GPT-2 ties the token embedding matrix with the output projection (LM head):

// LM head initialized with same values as token embeddings
const lm_head_data = try allocator.alloc(f32, config.d_model * config.vocab_size);
@memcpy(lm_head_data, token_emb_data);  // Weight tying

This reduces parameter count by \( V \times d \) (approximately 38.6M for GPT-2 Small) and improves training stability.

Parameter Count¶

pub fn parameterCount(self: *Self) usize {
    var total: usize = 0;
    total += self.token_embeddings.data.len;      // V * d
    total += self.position_embeddings.data.len;   // S * d
    total += block_params * self.config.n_layers; // Per-layer
    total += 2 * self.config.d_model;             // Final LN
    total += self.lm_head.data.len;               // d * V
    return total;
}

Per-block parameters:

\[ P_\text{block} = \underbrace{4d^2}_{\text{attn}} + \underbrace{d \cdot 4d + 4d \cdot d}_{\text{MLP}} + \underbrace{4d}_{\text{LN}} = 12d^2 + 4d \]

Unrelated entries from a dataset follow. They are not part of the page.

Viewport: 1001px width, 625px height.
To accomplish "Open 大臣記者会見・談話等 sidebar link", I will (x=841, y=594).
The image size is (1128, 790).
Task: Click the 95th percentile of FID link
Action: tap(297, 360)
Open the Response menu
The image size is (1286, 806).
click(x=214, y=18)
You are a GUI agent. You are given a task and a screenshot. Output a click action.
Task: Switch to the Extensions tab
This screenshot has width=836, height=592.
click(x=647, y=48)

Total for GPT-2 Small (\( d=768, L=12, V=50257, S=1024 \)):

\[ P = 50257 \times 768 + 1024 \times 768 + 12 \times (12 \times 768^2 + 4 \times 768) + 768 \times 50257 \approx 124\text{M} \]

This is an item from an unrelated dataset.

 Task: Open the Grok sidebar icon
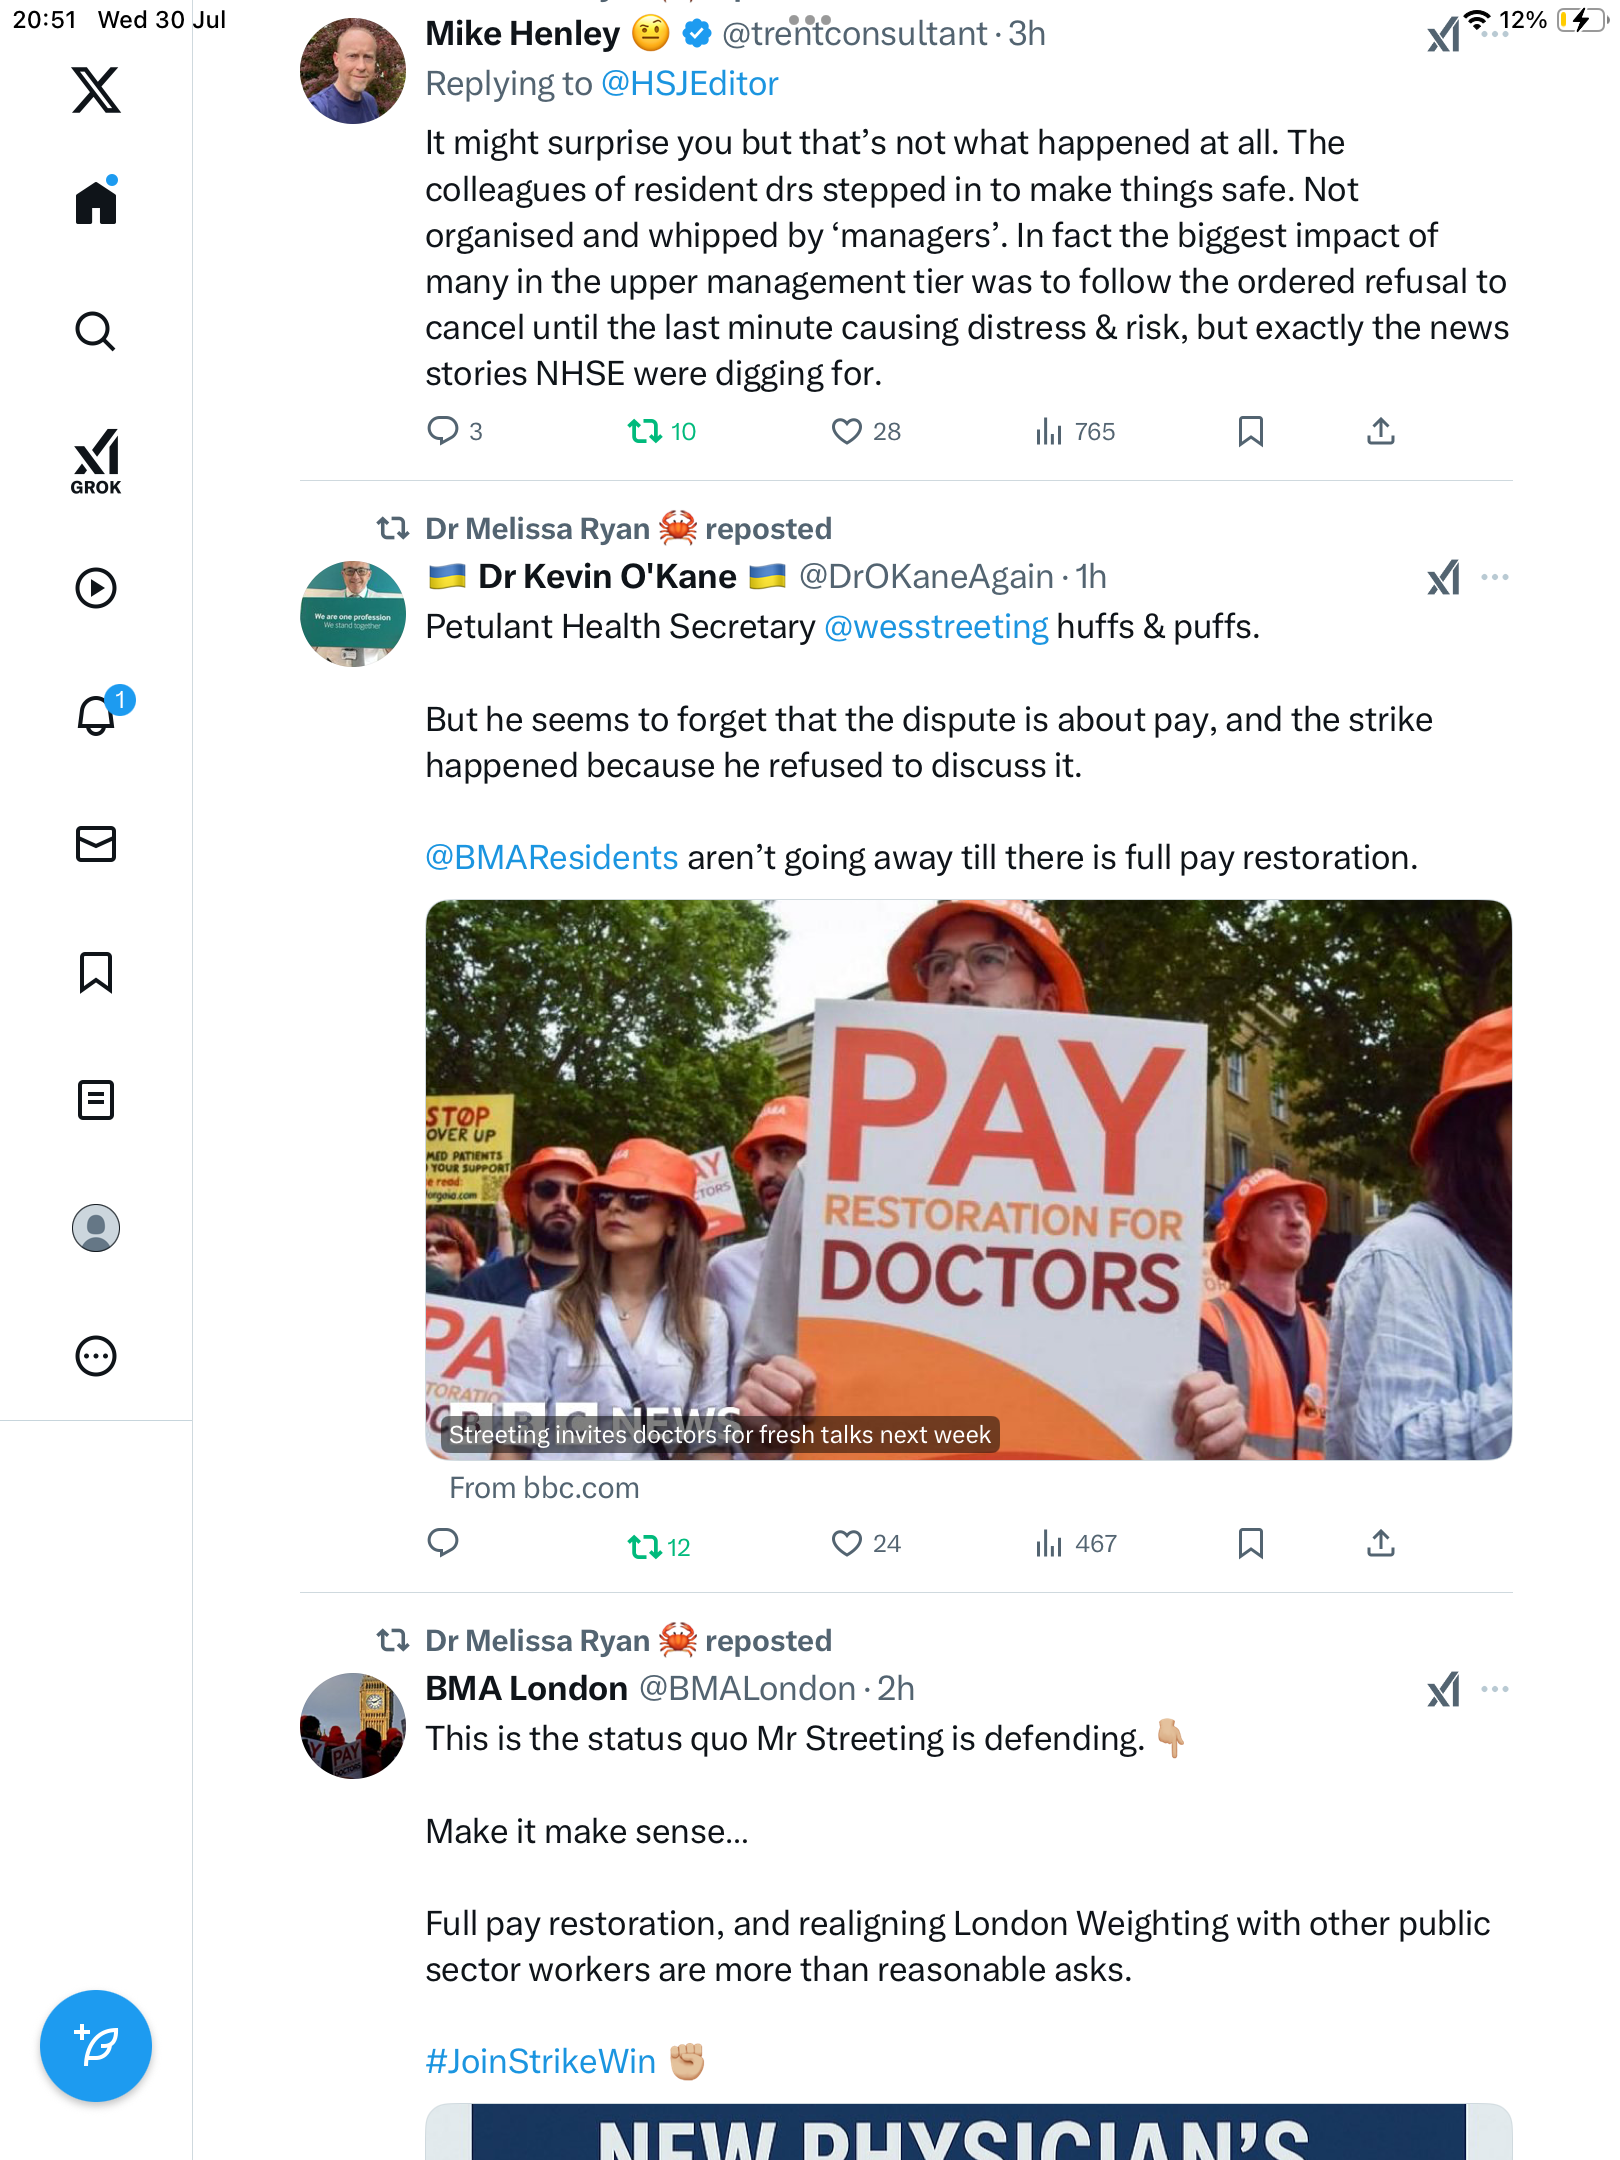pyautogui.click(x=96, y=461)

GPT-2 vs Modern Architectures¶

Design Choice	GPT-2	LLaMA	Impact
Position	Learned (S params)	RoPE (0 params)	LLaMA generalizes to longer sequences
Activation	GELU (2 matrices)	SwiGLU (3 matrices)	SwiGLU is ~1% better at same param count
Norm	LayerNorm	RMSNorm	RMSNorm is ~15% faster
Bias	Yes	No	Marginal effect; no bias is simpler
Context	1024	2048+	RoPE enables arbitrary extension
Vocab	50257 (BPE)	32000 (SP)	Smaller vocab = less embedding memory

Why Study GPT-2?

GPT-2 is the simplest complete decoder-only transformer in ZigLLM. Every subsequent architecture (LLaMA, Mistral, Falcon, Qwen) can be understood as a set of targeted improvements to the GPT-2 baseline. Master GPT-2 first, then understand each innovation incrementally.

References¶

Radford, A. et al. "Language Models are Unsupervised Multitask Learners." OpenAI, 2019. ↩
Hendrycks, D. and Gimpel, K. "Gaussian Error Linear Units (GELUs)." arXiv:1606.08415, 2016. ↩
Kaplan, J. et al. "Scaling Laws for Neural Language Models." arXiv:2001.08361, 2020. ↩